R - En effet, le Premier ministre Zapatero et le président Chirac, lors du Sommet de Gérone, ont fait une proposition en y associant à la fois l’Italie, mais également la Présidence de l’Union européenne. Il s’agit tout simplement de la reprise d’un processus politique. Le président Chirac, hier, dans son discours de vœux au corps diplomatique, a repris l’idée cette conférence internationale, qui devrait se tenir le plus vite possible afin de permettre aux deux parties de retrouver la confiance mutuelle. Enfin, j’ajouterai que, après la rencontre entre M. Ehud Olmert et le président Abbas, les propositions faites par le Premier ministre israélien doivent être maintenant suivies d’effets.
Q - Comment la France peut-elle aider les Palestiniens à arrêter l’effusion de sang entre eux et à dépasser les divisions ?
R - Sur cette question, la seule solution, et on revient à ce que le président Chirac et le Premier ministre Zapatero ont proposé, c’est un gouvernement d’union nationale qui permette au Fatah et au Hamas de travailler ensemble avec, probablement, une nouvelle composition de ce gouvernement. Mais ce nouveau gouvernement doit respecter les trois principes du Quartet. Il y a là, je crois, une action spécifique que l’Union européenne peut mener, et tout particulièrement, bien sûr, la France.
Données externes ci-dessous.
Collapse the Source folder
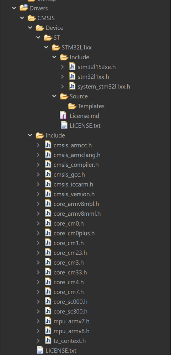171x355 pixels. coord(54,96)
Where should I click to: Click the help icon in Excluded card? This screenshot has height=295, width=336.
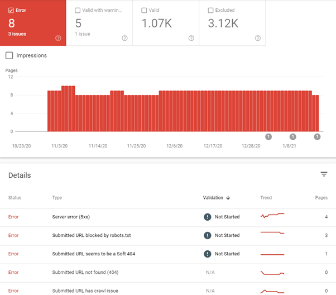point(257,38)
Q - Pourquoi les grandes puissances interviennent au Liban, mais pas en Irak ?
R - S’agissant du Liban et de l’action de la communauté internationale, l’élément le plus important, c’est que cette action doit intervenir dans le cadre du multilatéralisme, c’est-à-dire de l’ONU. La France défend les valeurs universelles de respect de l’indépendance nationale, de la souveraineté et de l’intégrité territoriale. L’intervention doit se faire au travers de l’ONU. C’est la raison pour laquelle nous avons tout fait pour faire voter la résolution 1701, par le Conseil de sécurité des Nations unies, le 11 août de l’année dernière.
Concernant l’Irak, c’est tout à fait autre chose. Aujourd’hui, l’élément le plus important, c’est la restauration de l’Etat de droit et le retour à la pleine souveraineté de l’Irak. C’est ce qui me paraît devoir être fait dans les prochains mois./.